_Task directions_
Beginning with the first line of the data below, set down each line exactly through the line that contains "Given: Switch to the Şehirler tab".

Stored entries:
┏━━
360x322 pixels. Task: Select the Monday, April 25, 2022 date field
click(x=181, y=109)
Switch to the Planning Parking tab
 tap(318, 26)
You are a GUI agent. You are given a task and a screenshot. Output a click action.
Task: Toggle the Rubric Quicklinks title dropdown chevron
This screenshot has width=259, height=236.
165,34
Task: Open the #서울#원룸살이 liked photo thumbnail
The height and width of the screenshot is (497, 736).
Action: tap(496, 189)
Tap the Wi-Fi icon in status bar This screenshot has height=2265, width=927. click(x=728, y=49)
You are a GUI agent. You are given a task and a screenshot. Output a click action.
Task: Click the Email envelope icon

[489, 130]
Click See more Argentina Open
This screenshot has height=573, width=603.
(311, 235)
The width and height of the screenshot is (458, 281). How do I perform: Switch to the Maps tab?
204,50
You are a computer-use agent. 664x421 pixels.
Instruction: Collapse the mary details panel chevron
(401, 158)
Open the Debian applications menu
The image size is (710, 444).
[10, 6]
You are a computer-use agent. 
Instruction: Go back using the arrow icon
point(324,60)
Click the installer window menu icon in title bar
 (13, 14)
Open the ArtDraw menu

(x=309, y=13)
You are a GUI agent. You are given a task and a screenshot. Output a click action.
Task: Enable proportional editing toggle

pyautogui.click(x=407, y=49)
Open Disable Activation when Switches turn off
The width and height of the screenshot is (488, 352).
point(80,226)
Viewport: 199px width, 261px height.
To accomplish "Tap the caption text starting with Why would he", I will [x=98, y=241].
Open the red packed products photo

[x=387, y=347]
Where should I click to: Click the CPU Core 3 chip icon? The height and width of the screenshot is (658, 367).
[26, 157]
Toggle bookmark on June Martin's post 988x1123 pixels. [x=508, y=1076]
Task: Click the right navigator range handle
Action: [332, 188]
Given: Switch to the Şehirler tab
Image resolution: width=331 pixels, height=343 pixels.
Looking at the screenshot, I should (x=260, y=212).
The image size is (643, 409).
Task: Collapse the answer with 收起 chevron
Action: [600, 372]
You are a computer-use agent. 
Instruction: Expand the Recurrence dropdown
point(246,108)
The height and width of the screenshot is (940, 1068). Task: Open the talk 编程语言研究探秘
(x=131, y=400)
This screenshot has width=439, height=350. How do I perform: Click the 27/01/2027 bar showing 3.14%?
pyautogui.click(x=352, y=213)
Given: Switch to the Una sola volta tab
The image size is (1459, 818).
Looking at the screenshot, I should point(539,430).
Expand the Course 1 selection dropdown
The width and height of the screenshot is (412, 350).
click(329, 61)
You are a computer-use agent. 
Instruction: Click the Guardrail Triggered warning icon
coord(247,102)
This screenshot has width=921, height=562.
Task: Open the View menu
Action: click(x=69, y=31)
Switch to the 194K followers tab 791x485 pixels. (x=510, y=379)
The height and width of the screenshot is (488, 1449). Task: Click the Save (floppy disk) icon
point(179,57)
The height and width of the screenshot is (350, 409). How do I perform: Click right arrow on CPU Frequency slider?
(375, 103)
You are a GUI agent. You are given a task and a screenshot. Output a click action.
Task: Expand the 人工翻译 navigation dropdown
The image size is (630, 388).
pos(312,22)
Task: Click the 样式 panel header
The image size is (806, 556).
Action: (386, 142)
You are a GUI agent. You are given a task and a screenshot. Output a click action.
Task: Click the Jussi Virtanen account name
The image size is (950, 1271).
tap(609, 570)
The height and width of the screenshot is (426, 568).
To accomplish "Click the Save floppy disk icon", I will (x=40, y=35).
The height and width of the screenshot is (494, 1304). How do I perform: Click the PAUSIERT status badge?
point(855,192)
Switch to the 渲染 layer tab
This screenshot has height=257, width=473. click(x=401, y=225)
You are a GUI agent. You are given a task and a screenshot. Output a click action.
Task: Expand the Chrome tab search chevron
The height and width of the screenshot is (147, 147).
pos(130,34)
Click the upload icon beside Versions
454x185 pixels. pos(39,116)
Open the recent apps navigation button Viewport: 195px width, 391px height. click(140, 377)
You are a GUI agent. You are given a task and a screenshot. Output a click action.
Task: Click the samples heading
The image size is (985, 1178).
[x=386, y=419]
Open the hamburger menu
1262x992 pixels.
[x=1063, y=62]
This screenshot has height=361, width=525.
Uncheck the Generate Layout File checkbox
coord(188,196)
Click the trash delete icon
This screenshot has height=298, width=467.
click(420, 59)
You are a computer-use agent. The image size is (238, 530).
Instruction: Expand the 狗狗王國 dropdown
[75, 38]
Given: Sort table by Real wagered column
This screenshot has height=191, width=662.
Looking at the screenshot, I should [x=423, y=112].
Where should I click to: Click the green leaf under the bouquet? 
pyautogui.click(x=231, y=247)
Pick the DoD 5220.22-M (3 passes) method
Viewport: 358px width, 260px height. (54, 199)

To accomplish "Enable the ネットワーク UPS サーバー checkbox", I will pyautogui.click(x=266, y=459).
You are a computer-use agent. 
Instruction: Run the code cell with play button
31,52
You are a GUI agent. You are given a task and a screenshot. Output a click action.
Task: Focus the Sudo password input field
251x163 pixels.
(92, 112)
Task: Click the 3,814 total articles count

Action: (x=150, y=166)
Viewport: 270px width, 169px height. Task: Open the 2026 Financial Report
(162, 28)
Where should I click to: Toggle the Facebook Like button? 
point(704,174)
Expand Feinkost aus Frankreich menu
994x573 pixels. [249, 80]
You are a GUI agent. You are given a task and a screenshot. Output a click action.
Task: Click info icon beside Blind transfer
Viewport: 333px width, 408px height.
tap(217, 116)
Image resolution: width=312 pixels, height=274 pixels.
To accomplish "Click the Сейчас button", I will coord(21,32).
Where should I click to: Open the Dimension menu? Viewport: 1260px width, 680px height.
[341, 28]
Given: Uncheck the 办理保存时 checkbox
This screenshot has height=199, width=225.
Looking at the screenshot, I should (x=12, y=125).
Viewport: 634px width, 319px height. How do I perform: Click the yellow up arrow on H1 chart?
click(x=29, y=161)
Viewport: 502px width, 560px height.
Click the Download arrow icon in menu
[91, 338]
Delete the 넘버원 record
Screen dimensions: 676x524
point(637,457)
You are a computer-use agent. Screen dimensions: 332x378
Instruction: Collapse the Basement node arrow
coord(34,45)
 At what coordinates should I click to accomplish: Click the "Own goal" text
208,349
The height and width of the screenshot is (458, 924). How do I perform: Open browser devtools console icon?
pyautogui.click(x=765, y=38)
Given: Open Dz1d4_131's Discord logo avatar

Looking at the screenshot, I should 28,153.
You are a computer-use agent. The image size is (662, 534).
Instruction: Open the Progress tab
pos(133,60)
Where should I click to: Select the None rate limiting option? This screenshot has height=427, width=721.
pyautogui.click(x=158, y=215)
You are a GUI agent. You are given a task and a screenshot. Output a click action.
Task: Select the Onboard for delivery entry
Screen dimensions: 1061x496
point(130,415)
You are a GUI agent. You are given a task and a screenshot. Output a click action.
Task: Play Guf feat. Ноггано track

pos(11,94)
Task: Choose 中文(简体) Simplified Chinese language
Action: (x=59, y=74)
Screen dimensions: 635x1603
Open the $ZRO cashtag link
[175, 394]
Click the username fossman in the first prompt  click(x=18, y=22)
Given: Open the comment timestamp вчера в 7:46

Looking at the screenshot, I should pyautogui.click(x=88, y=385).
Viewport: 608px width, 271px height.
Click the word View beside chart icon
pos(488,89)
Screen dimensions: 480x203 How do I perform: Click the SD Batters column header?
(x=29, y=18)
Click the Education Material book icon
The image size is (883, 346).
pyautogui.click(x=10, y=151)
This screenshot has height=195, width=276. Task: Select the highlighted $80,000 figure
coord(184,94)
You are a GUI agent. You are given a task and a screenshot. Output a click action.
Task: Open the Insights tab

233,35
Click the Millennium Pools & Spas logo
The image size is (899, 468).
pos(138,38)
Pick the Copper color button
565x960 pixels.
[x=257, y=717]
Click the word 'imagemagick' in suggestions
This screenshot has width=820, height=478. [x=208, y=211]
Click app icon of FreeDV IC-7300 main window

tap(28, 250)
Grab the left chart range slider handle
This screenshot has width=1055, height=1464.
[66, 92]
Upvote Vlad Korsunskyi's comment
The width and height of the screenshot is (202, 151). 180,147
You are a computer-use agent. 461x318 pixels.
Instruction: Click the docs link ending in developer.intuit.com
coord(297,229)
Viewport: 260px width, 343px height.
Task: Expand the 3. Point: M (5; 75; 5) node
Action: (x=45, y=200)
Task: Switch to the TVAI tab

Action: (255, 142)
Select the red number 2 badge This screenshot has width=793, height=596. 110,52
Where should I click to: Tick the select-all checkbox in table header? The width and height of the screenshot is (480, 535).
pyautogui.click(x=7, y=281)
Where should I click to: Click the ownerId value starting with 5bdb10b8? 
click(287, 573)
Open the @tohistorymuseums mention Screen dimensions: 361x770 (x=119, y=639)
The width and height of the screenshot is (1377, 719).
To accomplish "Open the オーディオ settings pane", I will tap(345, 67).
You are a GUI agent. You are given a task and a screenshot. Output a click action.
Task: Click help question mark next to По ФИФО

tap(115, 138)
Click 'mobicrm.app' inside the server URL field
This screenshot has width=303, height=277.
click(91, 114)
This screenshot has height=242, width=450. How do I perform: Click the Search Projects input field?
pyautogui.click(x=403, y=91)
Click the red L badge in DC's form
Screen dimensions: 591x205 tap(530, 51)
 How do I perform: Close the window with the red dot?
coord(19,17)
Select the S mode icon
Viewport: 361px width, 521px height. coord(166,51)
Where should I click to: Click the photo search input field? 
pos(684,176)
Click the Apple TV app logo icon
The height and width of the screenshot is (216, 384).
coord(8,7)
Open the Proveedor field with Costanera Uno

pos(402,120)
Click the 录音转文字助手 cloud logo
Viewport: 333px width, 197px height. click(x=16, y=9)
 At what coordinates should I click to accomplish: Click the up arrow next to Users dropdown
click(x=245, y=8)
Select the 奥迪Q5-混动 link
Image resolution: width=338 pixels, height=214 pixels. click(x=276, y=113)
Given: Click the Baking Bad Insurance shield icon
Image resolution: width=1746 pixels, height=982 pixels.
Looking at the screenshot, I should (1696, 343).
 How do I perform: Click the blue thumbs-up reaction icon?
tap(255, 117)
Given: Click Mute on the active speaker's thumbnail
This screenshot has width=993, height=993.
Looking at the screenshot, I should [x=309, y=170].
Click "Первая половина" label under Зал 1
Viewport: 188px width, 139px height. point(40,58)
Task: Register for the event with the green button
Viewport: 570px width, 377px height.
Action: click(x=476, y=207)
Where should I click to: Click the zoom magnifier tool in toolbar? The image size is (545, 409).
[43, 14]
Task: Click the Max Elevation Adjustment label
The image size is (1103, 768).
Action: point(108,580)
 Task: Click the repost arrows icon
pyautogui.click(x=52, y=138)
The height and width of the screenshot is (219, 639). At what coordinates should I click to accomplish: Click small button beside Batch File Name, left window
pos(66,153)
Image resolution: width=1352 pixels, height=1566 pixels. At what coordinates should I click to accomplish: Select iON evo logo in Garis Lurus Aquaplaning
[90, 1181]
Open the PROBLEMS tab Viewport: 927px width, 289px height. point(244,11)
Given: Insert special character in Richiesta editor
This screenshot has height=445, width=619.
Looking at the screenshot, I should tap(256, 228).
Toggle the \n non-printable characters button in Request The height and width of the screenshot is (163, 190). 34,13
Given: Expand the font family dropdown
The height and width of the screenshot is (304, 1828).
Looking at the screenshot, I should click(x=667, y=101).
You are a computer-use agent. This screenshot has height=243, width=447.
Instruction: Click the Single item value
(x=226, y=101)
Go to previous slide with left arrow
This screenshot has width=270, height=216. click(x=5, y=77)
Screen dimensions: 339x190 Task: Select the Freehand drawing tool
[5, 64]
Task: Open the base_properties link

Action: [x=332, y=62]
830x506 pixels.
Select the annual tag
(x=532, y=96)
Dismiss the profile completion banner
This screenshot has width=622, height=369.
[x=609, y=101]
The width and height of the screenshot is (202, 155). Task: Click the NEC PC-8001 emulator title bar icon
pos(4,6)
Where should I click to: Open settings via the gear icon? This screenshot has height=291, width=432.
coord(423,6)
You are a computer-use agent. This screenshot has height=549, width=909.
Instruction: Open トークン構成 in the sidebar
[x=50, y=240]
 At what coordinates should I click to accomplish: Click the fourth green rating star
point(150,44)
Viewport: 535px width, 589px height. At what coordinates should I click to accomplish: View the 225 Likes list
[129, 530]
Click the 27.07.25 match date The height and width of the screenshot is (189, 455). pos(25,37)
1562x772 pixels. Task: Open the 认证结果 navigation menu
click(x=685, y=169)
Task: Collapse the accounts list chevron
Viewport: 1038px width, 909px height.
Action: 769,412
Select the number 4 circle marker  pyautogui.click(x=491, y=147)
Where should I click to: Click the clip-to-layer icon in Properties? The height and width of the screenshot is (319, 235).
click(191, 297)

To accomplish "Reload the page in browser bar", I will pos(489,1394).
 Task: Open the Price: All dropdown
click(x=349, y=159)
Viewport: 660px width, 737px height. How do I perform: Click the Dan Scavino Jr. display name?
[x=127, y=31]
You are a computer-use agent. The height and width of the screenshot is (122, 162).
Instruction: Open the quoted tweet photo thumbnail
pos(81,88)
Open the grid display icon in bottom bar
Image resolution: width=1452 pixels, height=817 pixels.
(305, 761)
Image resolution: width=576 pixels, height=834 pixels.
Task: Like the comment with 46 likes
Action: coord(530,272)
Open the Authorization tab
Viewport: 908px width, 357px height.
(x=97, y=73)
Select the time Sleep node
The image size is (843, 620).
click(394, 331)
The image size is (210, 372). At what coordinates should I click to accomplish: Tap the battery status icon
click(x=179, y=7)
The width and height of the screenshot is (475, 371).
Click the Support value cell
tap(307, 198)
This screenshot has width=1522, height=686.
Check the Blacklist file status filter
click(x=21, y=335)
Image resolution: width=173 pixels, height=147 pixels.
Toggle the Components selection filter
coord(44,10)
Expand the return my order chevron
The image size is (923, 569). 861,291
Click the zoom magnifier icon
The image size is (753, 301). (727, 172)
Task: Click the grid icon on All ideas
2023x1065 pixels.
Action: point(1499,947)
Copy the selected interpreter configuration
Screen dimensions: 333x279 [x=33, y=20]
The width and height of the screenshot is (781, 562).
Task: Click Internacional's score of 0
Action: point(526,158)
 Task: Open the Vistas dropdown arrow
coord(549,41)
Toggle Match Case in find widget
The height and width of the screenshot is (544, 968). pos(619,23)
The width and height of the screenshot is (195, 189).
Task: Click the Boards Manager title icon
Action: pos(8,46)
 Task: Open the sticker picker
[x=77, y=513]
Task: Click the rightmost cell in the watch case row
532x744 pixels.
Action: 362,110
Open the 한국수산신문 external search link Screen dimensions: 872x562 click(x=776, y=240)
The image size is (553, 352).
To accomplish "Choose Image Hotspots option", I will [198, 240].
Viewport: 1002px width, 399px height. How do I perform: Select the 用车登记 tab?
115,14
┗━━
_Result_
360x322 pixels. Task: Select the Monday, April 25, 2022 date field
click(x=181, y=109)
Switch to the Planning Parking tab
 tap(318, 26)
You are a GUI agent. You are given a task and a screenshot. Output a click action.
Task: Toggle the Rubric Quicklinks title dropdown chevron
This screenshot has width=259, height=236.
165,34
Task: Open the #서울#원룸살이 liked photo thumbnail
The height and width of the screenshot is (497, 736).
Action: tap(496, 189)
Tap the Wi-Fi icon in status bar This screenshot has height=2265, width=927. click(x=728, y=49)
You are a GUI agent. You are given a task and a screenshot. Output a click action.
Task: Click the Email envelope icon

[489, 130]
Click See more Argentina Open
This screenshot has height=573, width=603.
(311, 235)
The width and height of the screenshot is (458, 281). How do I perform: Switch to the Maps tab?
204,50
You are a computer-use agent. 664x421 pixels.
Instruction: Collapse the mary details panel chevron
(401, 158)
Open the Debian applications menu
The image size is (710, 444).
[10, 6]
You are a computer-use agent. 
Instruction: Go back using the arrow icon
point(324,60)
Click the installer window menu icon in title bar
 (13, 14)
Open the ArtDraw menu

(x=309, y=13)
You are a GUI agent. You are given a task and a screenshot. Output a click action.
Task: Enable proportional editing toggle

pyautogui.click(x=407, y=49)
Open Disable Activation when Switches turn off
The width and height of the screenshot is (488, 352).
point(80,226)
Viewport: 199px width, 261px height.
To accomplish "Tap the caption text starting with Why would he", I will [x=98, y=241].
Open the red packed products photo

[x=387, y=347]
Where should I click to: Click the CPU Core 3 chip icon? The height and width of the screenshot is (658, 367).
[26, 157]
Toggle bookmark on June Martin's post 988x1123 pixels. [x=508, y=1076]
Task: Click the right navigator range handle
Action: [332, 188]
Given: Switch to the Şehirler tab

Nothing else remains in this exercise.